_Written request 1_:
Answer these questions from the text below on the history of Tynwald:
(a) In what year did Henry IV seize control of the Island?
(b) Who kept the court rolls?
(c) How much did the Crown pay the Duke of Atholl in 1765 under the Isle of Man Purchase Act?
_Written request 2_:
Write the next part of the text below on the history of Tynwald, beginning after its final sentence.

_Text excerpt_:
————

Tynwald, in the form of an assembly, dates back over 1100 years, even before the time of Godred Crovan. At the beginning of the Stanley era, Tynwald had already assumed the form of a 'law speaking' assembly. Its two officers learned in law, the Deemsters, applied their own unwritten law with the help of the House of Keys.
Prior to the Stanleys assuming the Lordship of Mann, the Island had no real concept of making their own new law from nothing. It had been derived from a number of sources of other law, mainly from the Norse and Scottish Kings, before Henry IV seized control of the Island in 1399. Mostly the law was made by the Deemsters and passed between them, meaning the Deemsters could effectively control the law. This was called 'breast' law.
However, when John II Stanley began the process of writing down the unwritten laws of the Island around 1430, the function of Tynwald didn't really change. Their main function was to place the old laws down onto record, not to make new ones.
After 1422, it was ordered that all records had to be in 'plain with full letters' and that all pleas must be written down on to the court rolls, which were kept by the Clerk of the Rolls.
It wasn't until the 17th century that the Keys became more involved in the process of making legislation. This was recorded in Deemster Parr's Abstract, where he wrote that obtaining the Keys consent to legislation had now become essential. Deemster Parr's 'Abridgement of the Established and Practical Laws' became the first comprehensive source of Manx law.
In 1737, statutes, which became a Manx 'Bill of Rights' establishing the right to jury trial in almost all cases, were signed. Under both the Stanleys, then later on the Murrays, the judicial work of Tynwald began to slowly pass to the two Deemsters.
English sovereignty restored
The English Crown first began the process of buying some of the regalities back from the Atholls. In 1765, under the Isle of Man Purchase Act (also known as the Act of Revestment), the Crown bought the principle regalities from the Duke of Atholl for £70,000. Although the Duke remained as Lord of Mann, this purchase effectively gave Westminster control over the Island.

————

_Material provided_:
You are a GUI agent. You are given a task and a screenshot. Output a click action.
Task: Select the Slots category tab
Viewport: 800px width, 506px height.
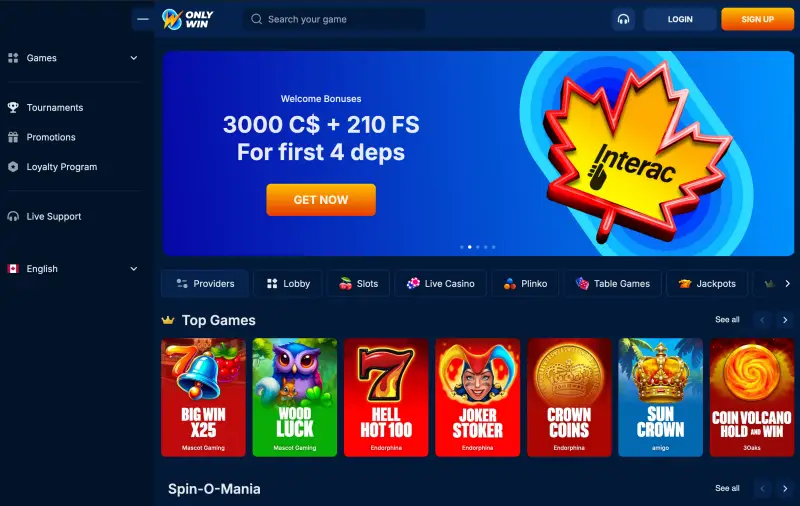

————

_Written response 1_:
(a) 1399
(b) The Clerk of the Rolls
(c) £70,000

_Written response 2_:
Over the next forty years the English government carried on buying back more of the regalities until 1806 when the last Lord of Mann, John Murray 4th Duke of Atholl, sold the remaining sovereignty for £416,000.
After this, King George III of England, the new Lord of Mann, appointed the first royal Lieutenant Governor, Cornelius Smelt.
The relationship between the English monarch, Tynwald and the Westminster Parliament
After beginning to purchase the regalities there was no attempt by the English King to make any new legislation between 1765 and 1776. In 1776 he gave his assent to the Resultant Bill, meaning that all new acts of Tynwald are enacted by the monarch with the advice of both the Council and the Keys. This can be seen as the beginning of the Royal Assent all acts of Tynwald must now have.
In 1782 all dealings with the Isle of Man were transferred to the jurisdiction of the Home Office. They would remain there until 2001, when the Manx functions were transferred from the Home Office to the Lord Chancellor's department.
Both the chambers of Tynwald have changed significantly over time. The Council (with the exception of the Bishop) has now become an indirectly elected chamber. It also now joins the Keys in electing a President of Tynwald (Constitution Act 1990) and a Chief Minister (Constitution (executive council) (amendment) Act 1986).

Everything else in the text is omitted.